▶ EXERCISE:
Which lines of the data contain the string "Given"? Copy every one of them.

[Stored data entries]
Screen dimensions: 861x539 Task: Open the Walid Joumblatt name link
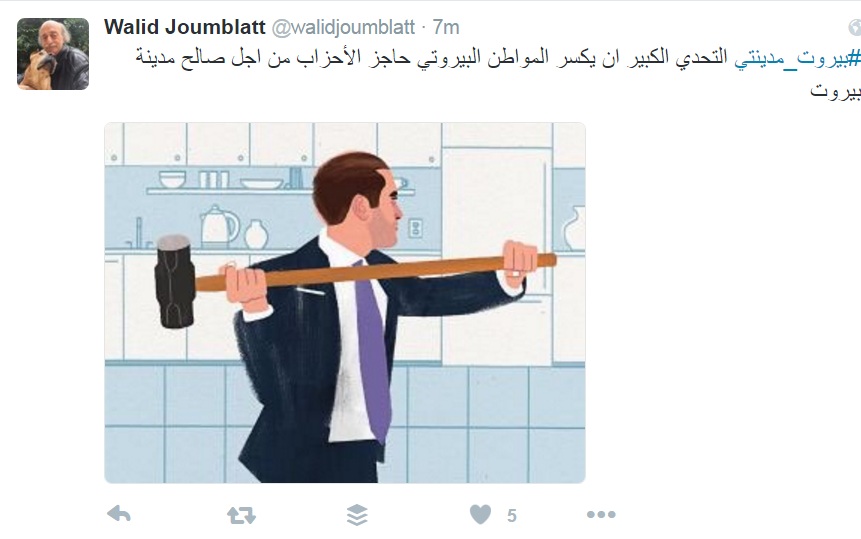[x=184, y=27]
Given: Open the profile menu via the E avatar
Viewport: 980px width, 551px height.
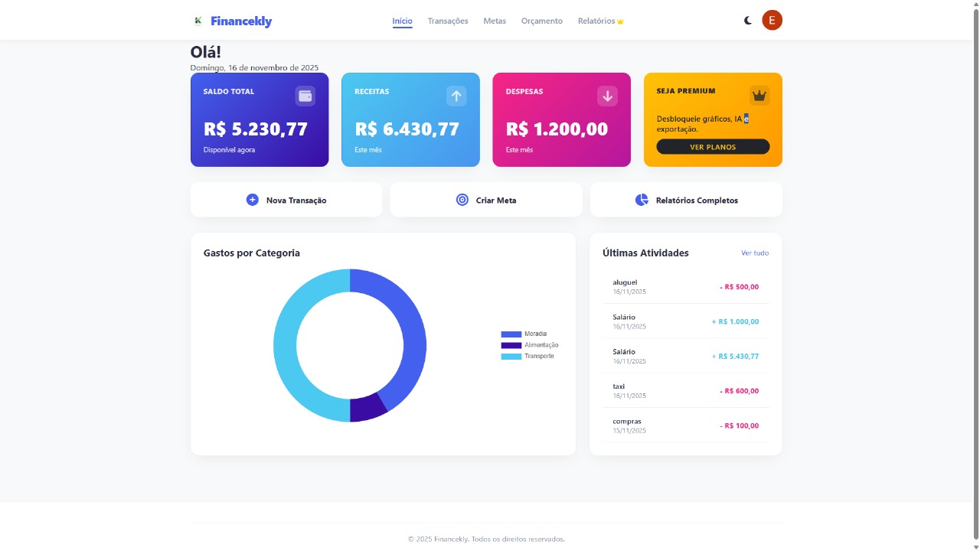Looking at the screenshot, I should (x=773, y=20).
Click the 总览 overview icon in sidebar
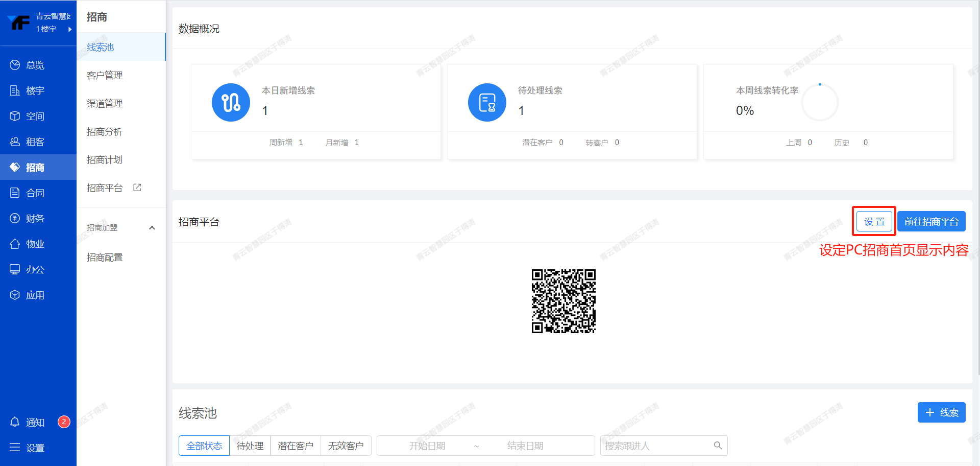Viewport: 980px width, 466px height. [15, 65]
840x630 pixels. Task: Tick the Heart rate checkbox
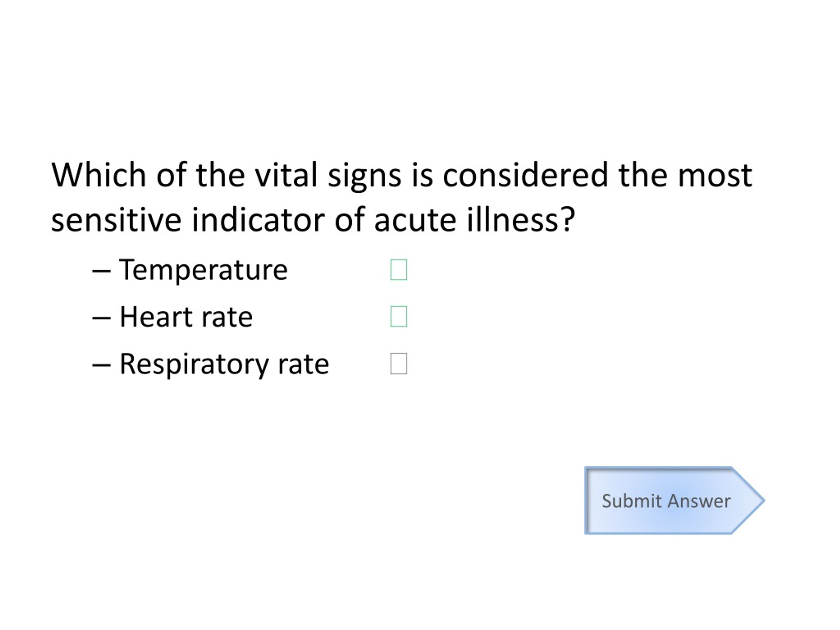click(x=399, y=316)
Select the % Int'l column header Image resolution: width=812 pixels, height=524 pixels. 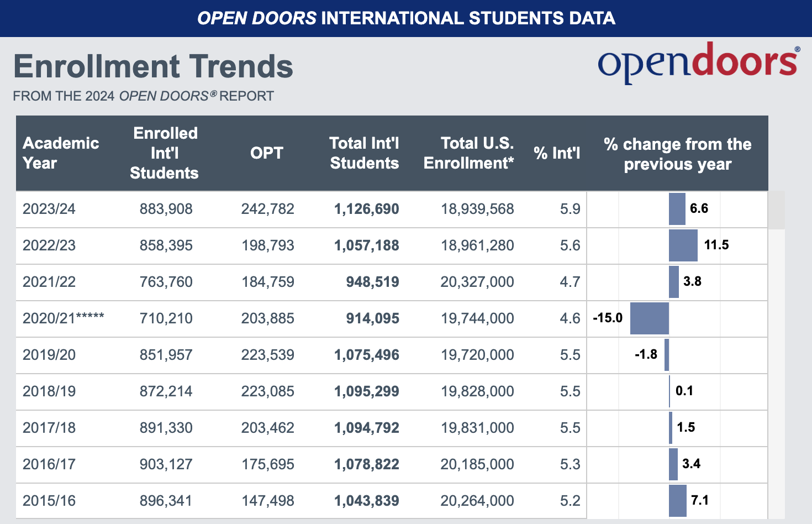click(557, 153)
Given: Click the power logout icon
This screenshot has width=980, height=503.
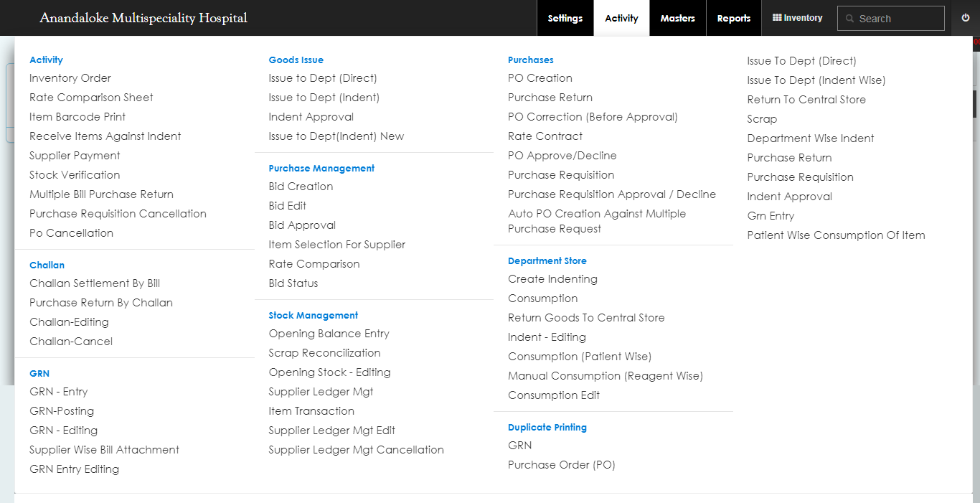Looking at the screenshot, I should click(966, 18).
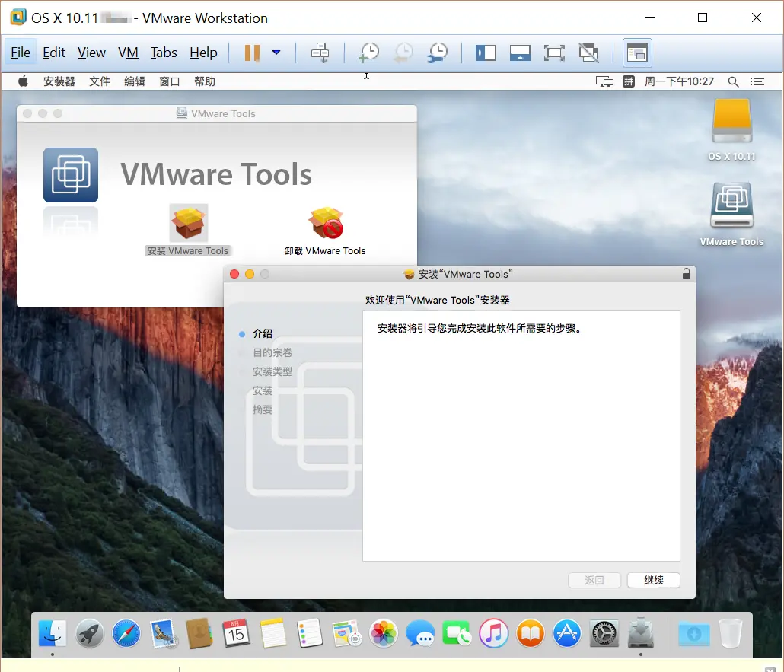The image size is (784, 672).
Task: Expand the suspend button dropdown arrow
Action: click(x=276, y=53)
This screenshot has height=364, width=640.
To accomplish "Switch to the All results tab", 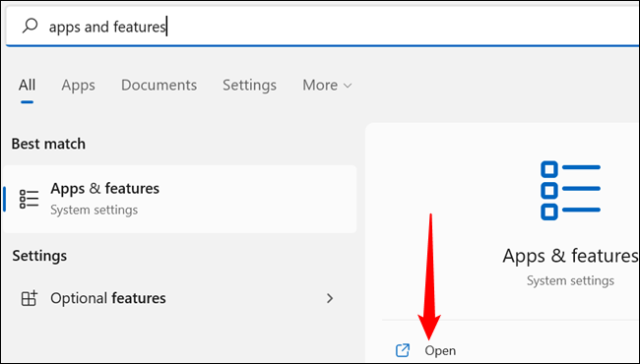I will (x=27, y=85).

▶ RESPONSE TO THE TASK:
Given: Open the profile menu via the E avatar
Given: Click the power logout icon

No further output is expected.